Um, our house has been under renovation for two years
It wasn’t a Cinco de Mayo party. It had no sombreros or tacos, as far as anyone knows.
Yet the University of Chicago’s Phi Gamma Delta, known casually as FIJI, has nonetheless been reported for the “bias incident” of throwing a party where attendees wore construction outfits.
Relevant to know: Its fraternity house has been “under renovation and construction for two years.”
But activists don’t care about context.
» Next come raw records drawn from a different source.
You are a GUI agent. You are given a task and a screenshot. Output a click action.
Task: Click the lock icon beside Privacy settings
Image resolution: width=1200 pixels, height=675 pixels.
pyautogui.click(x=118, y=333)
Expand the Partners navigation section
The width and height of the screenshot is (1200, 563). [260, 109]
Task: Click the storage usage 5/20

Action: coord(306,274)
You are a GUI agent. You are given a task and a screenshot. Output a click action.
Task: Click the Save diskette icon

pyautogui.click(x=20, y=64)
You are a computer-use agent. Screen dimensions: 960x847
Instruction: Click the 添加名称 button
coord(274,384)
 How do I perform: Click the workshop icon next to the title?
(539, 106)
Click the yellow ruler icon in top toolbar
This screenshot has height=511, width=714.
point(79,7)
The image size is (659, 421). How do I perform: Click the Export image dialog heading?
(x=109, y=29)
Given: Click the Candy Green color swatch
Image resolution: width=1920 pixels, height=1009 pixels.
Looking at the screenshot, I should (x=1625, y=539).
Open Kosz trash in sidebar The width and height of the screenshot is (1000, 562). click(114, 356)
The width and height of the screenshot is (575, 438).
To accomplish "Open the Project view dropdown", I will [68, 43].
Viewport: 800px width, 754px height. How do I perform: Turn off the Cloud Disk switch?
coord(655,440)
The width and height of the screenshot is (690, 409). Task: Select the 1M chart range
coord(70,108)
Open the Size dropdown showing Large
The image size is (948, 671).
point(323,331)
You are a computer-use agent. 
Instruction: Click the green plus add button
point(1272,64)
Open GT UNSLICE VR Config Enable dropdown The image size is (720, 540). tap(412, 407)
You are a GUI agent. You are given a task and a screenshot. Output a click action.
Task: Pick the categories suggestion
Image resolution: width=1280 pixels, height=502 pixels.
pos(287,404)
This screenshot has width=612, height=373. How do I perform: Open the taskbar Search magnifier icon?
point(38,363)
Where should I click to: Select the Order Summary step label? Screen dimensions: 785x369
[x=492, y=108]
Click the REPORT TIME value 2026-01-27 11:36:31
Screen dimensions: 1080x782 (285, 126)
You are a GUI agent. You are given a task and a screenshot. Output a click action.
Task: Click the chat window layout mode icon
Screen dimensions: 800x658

If the left-wing arbiters of cultural appropriation get their way, FIJI’s members could face disciplinary action.
The Chicago Maroon reports that the party was originally scheduled for May 5, but its start time was revised to midnight May 6. Its original theme was “get hammered” – hence the Photoshopped construction hats on fraternity brothers, hammer and construction crane in the Facebook invitation.
The left-wing Latino student group MEChA issued a veiled threat May 4 to anyone who might violate “the fine line between celebrating culture on a national holiday and undermining the cultural dignity of a group through ignorant and ill-intentioned appropriation.” (Note to MEChA: May 5 is not a national holiday in Mexico.)
After “individuals wearing hard hats, reflective construction vests, and overalls” were spotted at the party, several multicultural organizations penned an open letter calling the party “racially insensitive.”
It discloses that a MEChA member directly asked a party organizer to change the construction theme, and that person agreed.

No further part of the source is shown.